» **Texto fornecido**:
* * *
Talvez ainda me sobre a meninice de outrora, a juventude conjugada, a miúdes de sorriso pequeno, a célebre e incontestável vontade de vitória. Talvez ainda, seja quem fora, o que deixara, o que passara, talvez, ou não. O certo é que a vida gira e gira tanto, sem enfoque, sem reluz, sem brilho ou catecismo. Talvez seja o herói transfigurado, o silêncio emudecido, a vontade de não mais ser, o coloquial e cotidiano sobrepujar de medos, a alameda de segredos e vanglórias perdidas.
Hoje, sou o que sou e não posso mudar, o hoje ou o ontem. Ontem eu fora prosa, verso e amabilidade, hoje, sombras e rugas no rosto. Talvez eu esqueça que com o tempo tudo há de se esquecer, talvez o tempo me esqueça e eu faça dele esquecimento. Amanhã, talvez, quiçá não.
Na verdade, bem verdade, o resto é resto, o tempo vem e vai, sem qualquer viés de razão, sem solicitação ou cartão de visita. Pois bem, que me valha o que se fora e faça de mim o que não fora, talvez. São vozes do silêncio que se pronunciam em demasia e gritam em minha alma, inundando de paixão enfurecida e já tardia, talvez.
Ora, o que fazer com o resto que sobra, com a dor que desdobra, com a poesia em grande estilo, com a reforma dos sonhos, e sem nenhuma chuva ou maresia, calado me ponho. E fora tempo de alegria, jovialidade e descobertas, que hoje se valem em outono nublado e verões tão corriqueiros e forjados. A música vem e logo se vai, fica o gosto de perdão algum, a inquietude de pensamentos tolos e a forja de vitória perante o julgo da cobrança. Talvez eu nunca soubera ser bem alguém, talvez o fosse e jamais deixara de ser, talvez ainda esquecera do bom sentido de não ser, e assim crescendo se vai, para alguma direção, algum lugar, algum caminho, sem que o bom gosto de vinho fique salientado.
* * *
» **Dados registrados**:
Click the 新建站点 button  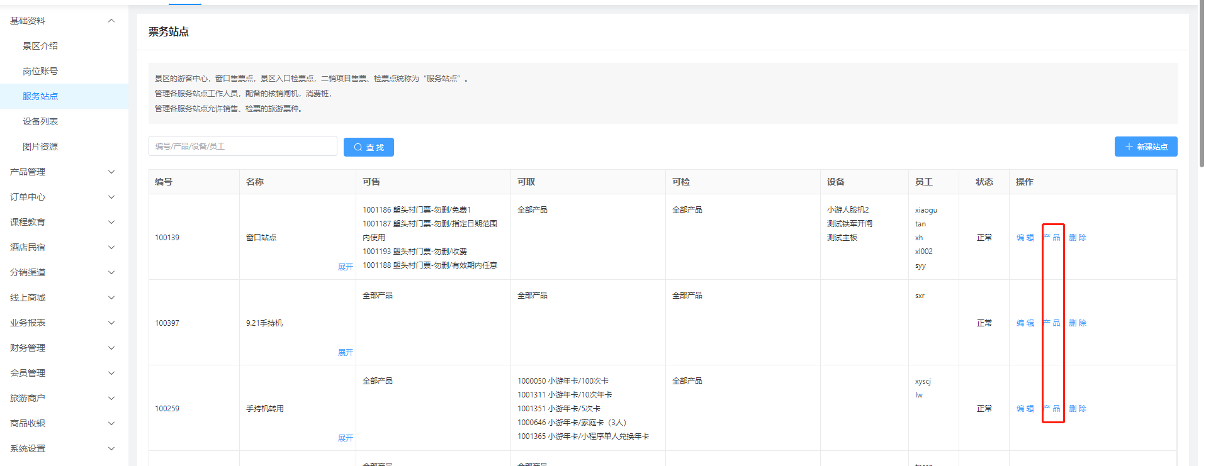1145,147
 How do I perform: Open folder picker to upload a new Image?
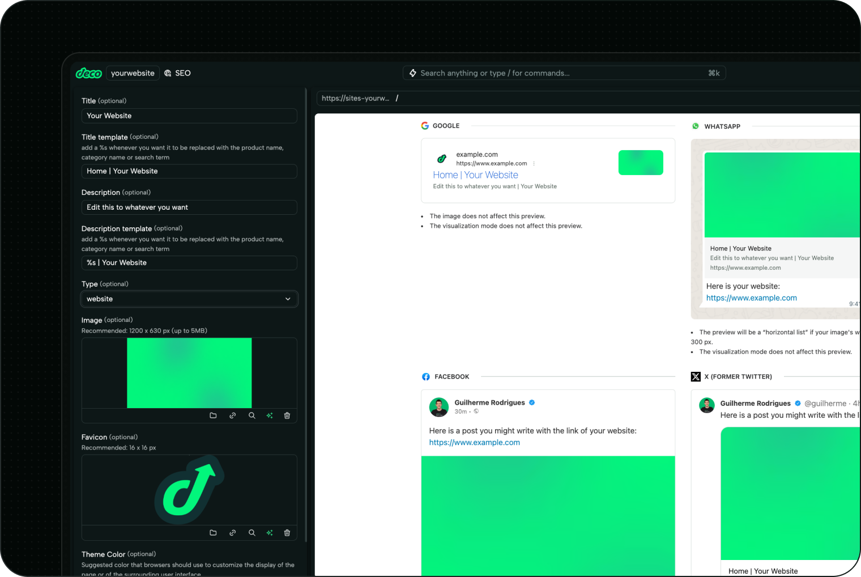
* * *
» **Enunciado da tarefa**: Reproduza o trecho do texto fornecido que começa em "Hoje, sou o" e prossegue até "já tardia, talvez.", trocando "cartão de visita" por "aviso prévio". Os dados provêm de uma fonte diferente da do texto.

» **Resultado da tarefa**:
Hoje, sou o que sou e não posso mudar, o hoje ou o ontem. Ontem eu fora prosa, verso e amabilidade, hoje, sombras e rugas no rosto. Talvez eu esqueça que com o tempo tudo há de se esquecer, talvez o tempo me esqueça e eu faça dele esquecimento. Amanhã, talvez, quiçá não.
Na verdade, bem verdade, o resto é resto, o tempo vem e vai, sem qualquer viés de razão, sem solicitação ou aviso prévio. Pois bem, que me valha o que se fora e faça de mim o que não fora, talvez. São vozes do silêncio que se pronunciam em demasia e gritam em minha alma, inundando de paixão enfurecida e já tardia, talvez.